Given problem
Pick out every line in the items below that contains the string "link". Treat uppercase and lowercase letters as different.

* * *

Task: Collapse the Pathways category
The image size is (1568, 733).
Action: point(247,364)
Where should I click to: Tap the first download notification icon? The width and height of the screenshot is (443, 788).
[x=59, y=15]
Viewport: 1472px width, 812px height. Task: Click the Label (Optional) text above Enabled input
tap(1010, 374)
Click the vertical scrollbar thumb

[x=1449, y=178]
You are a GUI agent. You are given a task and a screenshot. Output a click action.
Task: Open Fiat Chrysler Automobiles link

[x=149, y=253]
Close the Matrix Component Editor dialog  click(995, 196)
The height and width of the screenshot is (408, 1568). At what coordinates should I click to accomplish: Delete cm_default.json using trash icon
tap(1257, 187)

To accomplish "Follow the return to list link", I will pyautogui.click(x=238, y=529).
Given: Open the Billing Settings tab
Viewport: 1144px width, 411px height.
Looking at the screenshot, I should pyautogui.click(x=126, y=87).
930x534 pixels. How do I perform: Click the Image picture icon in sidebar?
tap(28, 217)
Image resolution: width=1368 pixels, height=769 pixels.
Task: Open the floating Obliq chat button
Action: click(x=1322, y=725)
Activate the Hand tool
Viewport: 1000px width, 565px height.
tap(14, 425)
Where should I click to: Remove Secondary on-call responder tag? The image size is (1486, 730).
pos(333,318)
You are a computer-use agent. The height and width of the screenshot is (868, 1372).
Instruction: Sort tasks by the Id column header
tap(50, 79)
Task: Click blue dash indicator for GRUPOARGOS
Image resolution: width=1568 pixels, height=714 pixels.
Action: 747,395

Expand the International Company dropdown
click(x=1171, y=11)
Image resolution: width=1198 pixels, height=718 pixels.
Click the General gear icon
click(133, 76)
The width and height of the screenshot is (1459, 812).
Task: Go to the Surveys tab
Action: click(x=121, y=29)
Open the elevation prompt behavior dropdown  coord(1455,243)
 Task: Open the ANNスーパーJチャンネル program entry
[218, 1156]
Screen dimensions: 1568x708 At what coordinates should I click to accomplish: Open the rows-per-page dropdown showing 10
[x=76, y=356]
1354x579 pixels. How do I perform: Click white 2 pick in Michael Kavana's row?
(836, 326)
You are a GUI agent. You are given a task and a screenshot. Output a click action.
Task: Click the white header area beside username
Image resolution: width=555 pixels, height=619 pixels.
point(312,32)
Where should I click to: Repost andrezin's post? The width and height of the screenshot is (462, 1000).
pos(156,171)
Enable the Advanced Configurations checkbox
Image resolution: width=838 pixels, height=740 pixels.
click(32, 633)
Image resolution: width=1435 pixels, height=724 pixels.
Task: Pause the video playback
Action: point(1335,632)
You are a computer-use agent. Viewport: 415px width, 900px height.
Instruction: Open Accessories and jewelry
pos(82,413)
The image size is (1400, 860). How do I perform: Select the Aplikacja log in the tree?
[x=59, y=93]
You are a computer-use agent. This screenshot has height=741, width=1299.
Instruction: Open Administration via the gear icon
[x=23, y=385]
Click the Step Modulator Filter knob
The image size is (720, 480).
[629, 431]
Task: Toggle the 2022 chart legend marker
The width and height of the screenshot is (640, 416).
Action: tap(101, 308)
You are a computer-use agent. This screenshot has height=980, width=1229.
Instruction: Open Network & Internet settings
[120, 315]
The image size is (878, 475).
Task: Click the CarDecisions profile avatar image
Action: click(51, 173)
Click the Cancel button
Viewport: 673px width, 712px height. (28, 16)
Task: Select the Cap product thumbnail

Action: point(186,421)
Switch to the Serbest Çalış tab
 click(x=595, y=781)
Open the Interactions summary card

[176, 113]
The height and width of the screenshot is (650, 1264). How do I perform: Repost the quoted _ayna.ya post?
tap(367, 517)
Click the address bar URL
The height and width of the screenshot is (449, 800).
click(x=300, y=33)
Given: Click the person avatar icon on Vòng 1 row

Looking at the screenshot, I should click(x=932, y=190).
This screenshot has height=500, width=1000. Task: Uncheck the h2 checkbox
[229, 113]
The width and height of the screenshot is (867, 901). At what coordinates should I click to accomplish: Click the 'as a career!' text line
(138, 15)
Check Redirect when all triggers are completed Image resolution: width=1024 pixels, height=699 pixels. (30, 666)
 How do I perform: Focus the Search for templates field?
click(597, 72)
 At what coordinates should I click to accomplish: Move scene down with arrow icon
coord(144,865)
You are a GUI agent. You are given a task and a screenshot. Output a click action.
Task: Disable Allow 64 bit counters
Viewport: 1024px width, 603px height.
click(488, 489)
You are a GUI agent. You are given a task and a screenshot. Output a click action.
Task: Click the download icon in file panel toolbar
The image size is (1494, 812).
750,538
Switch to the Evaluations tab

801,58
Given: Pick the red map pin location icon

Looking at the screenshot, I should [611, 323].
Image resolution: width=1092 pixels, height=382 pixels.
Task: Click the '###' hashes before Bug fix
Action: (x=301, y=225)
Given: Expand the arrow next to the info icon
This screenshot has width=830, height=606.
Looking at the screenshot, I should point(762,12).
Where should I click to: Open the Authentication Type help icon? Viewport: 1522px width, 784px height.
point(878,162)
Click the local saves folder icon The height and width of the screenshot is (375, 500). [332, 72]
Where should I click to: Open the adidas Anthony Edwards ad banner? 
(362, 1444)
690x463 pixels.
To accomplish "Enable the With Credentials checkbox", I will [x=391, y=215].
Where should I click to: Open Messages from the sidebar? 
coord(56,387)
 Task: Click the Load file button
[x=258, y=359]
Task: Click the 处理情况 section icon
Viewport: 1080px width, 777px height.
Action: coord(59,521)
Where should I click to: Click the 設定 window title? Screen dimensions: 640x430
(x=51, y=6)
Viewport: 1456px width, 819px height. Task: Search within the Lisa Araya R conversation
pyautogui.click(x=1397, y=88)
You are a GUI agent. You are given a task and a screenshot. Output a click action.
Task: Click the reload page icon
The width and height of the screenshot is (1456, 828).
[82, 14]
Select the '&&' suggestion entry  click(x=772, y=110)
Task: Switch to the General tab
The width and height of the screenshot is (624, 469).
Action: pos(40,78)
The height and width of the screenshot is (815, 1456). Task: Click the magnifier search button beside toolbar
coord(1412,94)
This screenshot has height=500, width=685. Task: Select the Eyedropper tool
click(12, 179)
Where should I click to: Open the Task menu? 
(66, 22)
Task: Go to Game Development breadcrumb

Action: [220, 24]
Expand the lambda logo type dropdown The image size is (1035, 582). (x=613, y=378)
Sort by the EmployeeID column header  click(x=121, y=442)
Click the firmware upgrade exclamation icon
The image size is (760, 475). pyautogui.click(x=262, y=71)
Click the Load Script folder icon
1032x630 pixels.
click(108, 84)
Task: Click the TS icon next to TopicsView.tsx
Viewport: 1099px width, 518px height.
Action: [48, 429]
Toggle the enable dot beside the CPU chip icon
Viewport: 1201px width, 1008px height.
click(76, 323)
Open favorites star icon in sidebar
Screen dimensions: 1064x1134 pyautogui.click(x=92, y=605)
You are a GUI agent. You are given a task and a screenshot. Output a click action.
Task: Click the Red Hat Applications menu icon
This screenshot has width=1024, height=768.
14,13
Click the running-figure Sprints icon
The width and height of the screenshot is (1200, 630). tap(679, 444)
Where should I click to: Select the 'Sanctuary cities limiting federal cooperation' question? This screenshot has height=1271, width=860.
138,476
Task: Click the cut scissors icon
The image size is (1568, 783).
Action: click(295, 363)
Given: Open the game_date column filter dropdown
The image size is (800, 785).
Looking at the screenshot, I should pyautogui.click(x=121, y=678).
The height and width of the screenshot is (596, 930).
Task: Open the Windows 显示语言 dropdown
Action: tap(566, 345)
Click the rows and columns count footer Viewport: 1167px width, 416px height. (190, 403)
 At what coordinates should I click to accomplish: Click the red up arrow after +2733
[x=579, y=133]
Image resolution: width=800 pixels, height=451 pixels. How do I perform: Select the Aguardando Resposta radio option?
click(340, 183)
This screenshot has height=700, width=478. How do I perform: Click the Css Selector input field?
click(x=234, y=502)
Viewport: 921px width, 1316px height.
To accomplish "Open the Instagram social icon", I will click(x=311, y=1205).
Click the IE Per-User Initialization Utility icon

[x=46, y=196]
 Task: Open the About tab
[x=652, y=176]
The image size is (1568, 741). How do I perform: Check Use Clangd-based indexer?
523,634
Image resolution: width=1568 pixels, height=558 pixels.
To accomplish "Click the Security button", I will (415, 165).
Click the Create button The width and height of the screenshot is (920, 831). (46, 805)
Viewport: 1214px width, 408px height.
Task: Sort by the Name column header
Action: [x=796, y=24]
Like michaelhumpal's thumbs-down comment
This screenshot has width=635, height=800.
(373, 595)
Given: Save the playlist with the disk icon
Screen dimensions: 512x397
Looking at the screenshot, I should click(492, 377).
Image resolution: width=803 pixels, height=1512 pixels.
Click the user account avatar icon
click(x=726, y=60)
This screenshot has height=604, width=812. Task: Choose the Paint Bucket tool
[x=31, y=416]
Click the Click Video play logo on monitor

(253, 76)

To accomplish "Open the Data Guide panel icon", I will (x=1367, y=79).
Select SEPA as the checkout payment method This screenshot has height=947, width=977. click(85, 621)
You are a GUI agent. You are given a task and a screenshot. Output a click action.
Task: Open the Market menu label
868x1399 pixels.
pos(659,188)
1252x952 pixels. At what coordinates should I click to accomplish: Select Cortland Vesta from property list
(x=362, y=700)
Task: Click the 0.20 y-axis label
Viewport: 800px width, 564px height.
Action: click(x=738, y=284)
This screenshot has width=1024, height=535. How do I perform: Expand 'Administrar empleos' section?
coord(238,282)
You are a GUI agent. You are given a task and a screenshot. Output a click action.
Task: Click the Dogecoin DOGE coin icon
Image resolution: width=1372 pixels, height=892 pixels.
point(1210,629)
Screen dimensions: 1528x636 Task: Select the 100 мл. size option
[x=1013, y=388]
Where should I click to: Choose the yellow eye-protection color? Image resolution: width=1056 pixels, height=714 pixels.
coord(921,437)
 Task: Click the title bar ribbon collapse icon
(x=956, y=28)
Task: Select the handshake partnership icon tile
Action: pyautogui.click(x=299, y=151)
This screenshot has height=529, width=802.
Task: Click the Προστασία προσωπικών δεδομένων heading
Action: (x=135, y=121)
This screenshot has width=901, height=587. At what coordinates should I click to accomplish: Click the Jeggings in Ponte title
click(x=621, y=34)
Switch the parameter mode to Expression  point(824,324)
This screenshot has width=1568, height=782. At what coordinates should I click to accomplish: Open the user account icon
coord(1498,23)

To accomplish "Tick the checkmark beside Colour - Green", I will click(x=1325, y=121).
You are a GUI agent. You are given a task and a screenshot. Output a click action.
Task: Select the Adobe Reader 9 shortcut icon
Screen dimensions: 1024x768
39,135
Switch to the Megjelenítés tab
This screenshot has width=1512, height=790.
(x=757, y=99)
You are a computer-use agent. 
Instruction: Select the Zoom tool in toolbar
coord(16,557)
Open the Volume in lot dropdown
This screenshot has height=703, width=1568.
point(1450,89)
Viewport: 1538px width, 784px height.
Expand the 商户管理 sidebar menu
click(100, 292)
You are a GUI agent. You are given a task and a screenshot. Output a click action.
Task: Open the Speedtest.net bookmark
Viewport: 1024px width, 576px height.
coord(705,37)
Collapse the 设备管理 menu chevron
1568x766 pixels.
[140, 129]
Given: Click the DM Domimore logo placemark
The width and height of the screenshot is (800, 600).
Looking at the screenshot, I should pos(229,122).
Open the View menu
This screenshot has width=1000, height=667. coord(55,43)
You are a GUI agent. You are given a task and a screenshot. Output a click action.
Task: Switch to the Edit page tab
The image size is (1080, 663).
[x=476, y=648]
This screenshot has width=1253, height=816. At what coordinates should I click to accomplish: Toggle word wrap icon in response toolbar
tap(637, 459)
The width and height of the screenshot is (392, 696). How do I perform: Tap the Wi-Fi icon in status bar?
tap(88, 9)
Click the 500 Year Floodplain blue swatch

* * *

Response to this task
Task: Open Fiat Chrysler Automobiles link
To accomplish "Follow the return to list link", I will pyautogui.click(x=238, y=529).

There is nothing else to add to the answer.